Type of Document Dissertation
Author Krim, Morgan L
URN etd-04012010-050901
Title Substrate fabrication and characterization for photovoltaics and biomaterials applications
Degree PhD
Department Chemistry
Advisory Committee
Advisor Name Title
Prof David E. Cliffel Committee Chair
Michael P. Stone Committee Member
Richard Haglund Committee Member
Sandra J. Rosenthal Committee Member
Keywords
  • LabVIEW
  • SECM
  • PSI
Date of Defense 2010-03-26
Availability unrestricted
Abstract
A quarter century ago, there began an explosion of research into materials on the nanoscale regime. This progress was made possible with the advance of techniques for production of things with nanoscale dimensions and with the cotemporaneous development of tools to study features with those same dimensions. The pursuit of nanomaterials and tools to design and study them continues to expand; significant branches of this type of research deal with energy and medicine. The work presented in this dissertation contributes to these goals. The materials I studied include the protein complex Photosystem I (PSI), monolayer protected nanoclusters (MPCs) and respiratory syncytial virus (RSV).
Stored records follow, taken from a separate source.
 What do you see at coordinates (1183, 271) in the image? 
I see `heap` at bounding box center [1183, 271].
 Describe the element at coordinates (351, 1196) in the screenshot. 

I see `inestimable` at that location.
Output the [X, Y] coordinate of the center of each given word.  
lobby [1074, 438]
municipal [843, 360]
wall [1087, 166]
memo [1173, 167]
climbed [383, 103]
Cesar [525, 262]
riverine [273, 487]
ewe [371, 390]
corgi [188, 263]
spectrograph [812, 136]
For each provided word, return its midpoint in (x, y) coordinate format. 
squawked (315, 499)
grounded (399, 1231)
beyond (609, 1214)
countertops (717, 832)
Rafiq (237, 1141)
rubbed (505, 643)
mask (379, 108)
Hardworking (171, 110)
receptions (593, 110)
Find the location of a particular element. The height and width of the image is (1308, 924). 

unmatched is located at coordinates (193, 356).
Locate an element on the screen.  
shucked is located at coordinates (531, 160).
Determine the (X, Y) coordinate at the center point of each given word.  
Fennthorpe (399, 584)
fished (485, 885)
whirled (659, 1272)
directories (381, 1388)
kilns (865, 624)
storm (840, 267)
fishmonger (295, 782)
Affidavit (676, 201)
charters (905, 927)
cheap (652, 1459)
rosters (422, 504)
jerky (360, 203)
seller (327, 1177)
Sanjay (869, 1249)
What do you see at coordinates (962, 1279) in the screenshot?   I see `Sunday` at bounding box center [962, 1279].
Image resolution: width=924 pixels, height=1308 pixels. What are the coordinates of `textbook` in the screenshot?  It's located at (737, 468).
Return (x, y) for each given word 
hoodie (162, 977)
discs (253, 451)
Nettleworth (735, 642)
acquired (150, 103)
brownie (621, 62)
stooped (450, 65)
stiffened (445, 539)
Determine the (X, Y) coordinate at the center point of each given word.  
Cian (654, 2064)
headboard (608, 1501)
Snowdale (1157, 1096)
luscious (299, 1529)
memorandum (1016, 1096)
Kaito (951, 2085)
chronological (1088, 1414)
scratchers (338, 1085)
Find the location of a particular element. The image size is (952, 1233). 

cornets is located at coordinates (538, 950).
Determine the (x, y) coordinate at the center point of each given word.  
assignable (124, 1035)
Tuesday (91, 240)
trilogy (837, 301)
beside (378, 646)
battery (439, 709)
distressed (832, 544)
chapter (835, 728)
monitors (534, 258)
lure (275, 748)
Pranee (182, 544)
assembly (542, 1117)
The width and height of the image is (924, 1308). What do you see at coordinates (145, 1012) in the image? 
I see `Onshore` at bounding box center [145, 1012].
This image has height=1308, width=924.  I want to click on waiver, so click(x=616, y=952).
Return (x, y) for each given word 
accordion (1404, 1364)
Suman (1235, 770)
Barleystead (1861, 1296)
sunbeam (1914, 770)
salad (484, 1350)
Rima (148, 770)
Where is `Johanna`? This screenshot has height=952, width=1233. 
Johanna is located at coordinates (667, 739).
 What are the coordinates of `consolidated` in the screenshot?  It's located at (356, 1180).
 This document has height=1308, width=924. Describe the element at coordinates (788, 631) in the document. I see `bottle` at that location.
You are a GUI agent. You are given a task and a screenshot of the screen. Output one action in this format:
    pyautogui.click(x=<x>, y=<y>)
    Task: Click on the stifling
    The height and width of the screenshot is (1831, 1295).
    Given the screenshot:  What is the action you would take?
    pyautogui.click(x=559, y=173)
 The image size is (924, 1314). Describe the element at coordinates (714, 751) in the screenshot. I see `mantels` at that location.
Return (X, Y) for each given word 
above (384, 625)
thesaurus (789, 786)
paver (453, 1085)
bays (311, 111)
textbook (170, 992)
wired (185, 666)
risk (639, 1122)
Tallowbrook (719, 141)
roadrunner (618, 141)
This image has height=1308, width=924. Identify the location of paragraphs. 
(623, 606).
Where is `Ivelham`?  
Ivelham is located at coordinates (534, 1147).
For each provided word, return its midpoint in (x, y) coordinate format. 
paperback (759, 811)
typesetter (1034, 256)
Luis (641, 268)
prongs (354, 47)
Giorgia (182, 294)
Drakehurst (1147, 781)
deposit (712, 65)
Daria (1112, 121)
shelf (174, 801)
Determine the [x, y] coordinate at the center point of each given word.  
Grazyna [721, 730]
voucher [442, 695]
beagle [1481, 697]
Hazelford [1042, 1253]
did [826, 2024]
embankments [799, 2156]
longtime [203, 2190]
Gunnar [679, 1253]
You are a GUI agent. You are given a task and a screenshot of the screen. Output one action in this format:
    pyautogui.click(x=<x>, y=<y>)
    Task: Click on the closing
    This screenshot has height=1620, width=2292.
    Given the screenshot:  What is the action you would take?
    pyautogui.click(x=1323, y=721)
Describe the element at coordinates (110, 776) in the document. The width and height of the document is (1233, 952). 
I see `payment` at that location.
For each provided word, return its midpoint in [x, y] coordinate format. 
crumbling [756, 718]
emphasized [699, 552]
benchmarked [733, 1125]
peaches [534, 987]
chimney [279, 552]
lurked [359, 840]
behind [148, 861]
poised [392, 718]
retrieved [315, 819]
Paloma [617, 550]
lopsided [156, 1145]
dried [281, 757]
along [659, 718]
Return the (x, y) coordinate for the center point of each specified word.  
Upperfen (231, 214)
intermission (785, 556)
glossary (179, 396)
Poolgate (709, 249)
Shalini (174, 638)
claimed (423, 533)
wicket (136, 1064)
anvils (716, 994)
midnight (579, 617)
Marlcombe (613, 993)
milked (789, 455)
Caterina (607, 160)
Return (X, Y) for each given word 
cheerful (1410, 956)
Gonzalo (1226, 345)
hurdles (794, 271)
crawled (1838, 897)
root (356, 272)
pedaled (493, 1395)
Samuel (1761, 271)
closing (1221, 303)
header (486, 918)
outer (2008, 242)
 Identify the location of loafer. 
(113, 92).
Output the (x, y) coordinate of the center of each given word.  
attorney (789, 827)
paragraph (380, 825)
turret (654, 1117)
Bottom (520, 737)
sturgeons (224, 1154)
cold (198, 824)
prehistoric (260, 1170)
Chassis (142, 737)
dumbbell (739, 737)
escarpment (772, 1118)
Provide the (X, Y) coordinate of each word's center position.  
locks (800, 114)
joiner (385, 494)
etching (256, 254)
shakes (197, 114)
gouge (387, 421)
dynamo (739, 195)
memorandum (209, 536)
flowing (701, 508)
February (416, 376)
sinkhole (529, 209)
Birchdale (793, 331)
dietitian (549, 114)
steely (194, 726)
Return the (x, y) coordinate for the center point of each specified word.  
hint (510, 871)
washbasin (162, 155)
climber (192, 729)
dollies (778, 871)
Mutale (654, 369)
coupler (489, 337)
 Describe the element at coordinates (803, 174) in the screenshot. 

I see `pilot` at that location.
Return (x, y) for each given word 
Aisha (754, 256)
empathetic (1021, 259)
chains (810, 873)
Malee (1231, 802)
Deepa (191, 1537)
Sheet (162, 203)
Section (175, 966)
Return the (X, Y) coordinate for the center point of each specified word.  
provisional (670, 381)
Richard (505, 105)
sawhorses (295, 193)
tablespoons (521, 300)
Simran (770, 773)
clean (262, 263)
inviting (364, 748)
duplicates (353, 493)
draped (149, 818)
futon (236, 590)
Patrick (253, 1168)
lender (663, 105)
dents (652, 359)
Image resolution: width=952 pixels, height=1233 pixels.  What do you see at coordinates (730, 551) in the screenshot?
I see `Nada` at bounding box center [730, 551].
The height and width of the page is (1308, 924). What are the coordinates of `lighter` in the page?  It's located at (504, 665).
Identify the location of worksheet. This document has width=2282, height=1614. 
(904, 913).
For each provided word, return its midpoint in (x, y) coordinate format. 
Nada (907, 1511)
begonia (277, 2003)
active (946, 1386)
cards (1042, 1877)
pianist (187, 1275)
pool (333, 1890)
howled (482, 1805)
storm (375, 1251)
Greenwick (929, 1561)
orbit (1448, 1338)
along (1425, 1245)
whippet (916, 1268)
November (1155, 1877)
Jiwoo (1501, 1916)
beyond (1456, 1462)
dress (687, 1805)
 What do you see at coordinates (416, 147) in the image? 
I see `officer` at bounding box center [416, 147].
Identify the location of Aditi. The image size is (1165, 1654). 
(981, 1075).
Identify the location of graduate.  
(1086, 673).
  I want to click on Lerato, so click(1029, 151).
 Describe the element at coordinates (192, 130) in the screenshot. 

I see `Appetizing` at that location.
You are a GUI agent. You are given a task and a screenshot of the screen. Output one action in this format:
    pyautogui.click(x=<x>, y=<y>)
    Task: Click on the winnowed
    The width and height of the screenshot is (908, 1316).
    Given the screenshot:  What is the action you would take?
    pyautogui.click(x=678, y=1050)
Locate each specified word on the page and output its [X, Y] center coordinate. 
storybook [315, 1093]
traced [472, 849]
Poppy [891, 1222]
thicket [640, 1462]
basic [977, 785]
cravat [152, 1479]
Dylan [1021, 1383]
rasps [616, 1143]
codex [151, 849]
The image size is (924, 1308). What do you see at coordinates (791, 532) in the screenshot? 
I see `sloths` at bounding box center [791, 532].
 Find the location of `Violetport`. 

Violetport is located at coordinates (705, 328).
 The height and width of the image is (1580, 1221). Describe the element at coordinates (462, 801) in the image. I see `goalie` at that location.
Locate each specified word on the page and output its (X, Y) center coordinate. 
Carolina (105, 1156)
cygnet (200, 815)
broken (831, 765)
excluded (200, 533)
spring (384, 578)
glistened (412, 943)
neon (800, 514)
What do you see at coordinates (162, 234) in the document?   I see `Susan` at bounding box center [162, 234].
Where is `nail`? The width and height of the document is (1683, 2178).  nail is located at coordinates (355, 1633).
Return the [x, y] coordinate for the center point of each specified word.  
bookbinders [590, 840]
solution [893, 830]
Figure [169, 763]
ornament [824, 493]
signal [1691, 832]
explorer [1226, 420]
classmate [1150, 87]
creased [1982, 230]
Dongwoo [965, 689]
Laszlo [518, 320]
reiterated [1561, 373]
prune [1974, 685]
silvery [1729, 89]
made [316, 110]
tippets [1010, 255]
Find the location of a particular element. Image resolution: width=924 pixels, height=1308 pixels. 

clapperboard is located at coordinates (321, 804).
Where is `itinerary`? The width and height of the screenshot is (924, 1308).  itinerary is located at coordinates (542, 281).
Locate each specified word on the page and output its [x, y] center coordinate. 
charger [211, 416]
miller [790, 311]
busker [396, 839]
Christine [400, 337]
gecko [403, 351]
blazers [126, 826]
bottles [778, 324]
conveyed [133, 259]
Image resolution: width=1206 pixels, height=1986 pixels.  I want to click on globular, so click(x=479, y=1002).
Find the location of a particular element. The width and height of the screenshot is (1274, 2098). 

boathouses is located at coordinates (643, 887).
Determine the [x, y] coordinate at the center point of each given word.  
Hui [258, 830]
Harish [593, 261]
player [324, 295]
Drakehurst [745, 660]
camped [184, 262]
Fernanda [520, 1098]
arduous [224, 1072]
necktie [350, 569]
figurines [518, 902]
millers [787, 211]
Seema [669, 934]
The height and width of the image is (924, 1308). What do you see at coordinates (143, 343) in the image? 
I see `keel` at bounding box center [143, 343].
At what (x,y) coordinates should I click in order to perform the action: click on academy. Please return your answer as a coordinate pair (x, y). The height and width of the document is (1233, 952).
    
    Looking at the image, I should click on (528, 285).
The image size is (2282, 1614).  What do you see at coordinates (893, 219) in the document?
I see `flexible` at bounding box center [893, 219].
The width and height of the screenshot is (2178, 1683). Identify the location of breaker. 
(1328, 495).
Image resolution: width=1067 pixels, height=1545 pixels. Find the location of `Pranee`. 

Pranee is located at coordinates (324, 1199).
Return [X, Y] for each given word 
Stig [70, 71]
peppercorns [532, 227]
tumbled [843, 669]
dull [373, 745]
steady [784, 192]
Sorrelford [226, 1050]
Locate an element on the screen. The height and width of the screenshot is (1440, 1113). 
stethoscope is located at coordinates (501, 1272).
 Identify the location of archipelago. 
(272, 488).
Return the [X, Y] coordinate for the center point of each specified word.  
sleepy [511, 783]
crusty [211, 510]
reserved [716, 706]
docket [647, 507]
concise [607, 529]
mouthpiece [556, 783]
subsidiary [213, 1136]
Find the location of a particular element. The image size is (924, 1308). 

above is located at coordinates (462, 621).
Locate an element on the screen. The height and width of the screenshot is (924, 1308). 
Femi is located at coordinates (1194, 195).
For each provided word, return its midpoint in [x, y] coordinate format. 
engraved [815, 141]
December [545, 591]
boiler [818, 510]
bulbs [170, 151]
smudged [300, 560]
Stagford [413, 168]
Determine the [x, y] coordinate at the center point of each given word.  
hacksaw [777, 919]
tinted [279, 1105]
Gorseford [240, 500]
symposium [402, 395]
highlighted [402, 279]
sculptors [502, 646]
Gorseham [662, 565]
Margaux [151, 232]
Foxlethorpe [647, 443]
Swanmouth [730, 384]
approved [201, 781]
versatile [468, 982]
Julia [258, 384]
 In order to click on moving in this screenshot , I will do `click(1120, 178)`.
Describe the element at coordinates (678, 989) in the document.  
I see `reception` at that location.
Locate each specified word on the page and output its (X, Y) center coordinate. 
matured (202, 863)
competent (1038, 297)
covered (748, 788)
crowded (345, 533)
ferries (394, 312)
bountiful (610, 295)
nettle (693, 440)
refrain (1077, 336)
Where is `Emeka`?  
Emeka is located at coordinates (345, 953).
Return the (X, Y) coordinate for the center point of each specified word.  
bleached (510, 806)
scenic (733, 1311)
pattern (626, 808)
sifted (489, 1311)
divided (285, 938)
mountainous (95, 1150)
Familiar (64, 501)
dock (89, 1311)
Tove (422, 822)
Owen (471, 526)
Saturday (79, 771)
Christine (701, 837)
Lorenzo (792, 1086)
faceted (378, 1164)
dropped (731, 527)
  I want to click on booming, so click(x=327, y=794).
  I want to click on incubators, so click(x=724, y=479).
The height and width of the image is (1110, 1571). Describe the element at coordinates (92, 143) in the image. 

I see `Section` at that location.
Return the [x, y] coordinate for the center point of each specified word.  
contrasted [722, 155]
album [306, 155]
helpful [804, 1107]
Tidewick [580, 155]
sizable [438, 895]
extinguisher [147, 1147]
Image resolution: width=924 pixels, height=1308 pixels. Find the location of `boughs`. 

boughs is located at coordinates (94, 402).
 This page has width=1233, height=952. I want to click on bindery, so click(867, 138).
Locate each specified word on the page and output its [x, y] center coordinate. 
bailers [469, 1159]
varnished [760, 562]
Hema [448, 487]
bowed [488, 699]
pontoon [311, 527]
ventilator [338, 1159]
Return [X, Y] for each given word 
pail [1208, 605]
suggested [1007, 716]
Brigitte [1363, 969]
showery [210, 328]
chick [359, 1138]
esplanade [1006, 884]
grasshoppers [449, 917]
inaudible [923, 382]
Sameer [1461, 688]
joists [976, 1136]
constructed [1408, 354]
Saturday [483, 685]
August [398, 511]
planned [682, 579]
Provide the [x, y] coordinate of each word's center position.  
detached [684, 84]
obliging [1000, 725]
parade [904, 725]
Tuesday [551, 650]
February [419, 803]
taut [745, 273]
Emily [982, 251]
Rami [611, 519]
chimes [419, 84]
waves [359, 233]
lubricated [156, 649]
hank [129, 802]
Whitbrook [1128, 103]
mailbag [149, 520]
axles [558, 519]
These materials were organized on substrates for the conversion of light into energy, the verification of fountain pen techniques, and the study of rapid health testing, respectively. The techniques I used to study these materials were capillary electrophoresis (CE), the atomic force microscope (AFM) and the quartz crystal microbalance (QCM). CE was used as an element of the fountain pen I designed for the deposition of MPCs. I have applied the AFM to the study of surfaces of PSI and RSV and confirmed the individual layers in the structure of the PSI protein complexes with individual metal connections, and in the structure of the QCM immunosensor for RSV detection. The QCM showed that the rapid testing of the presence of viruses in human samples is possible in the health clinic setting.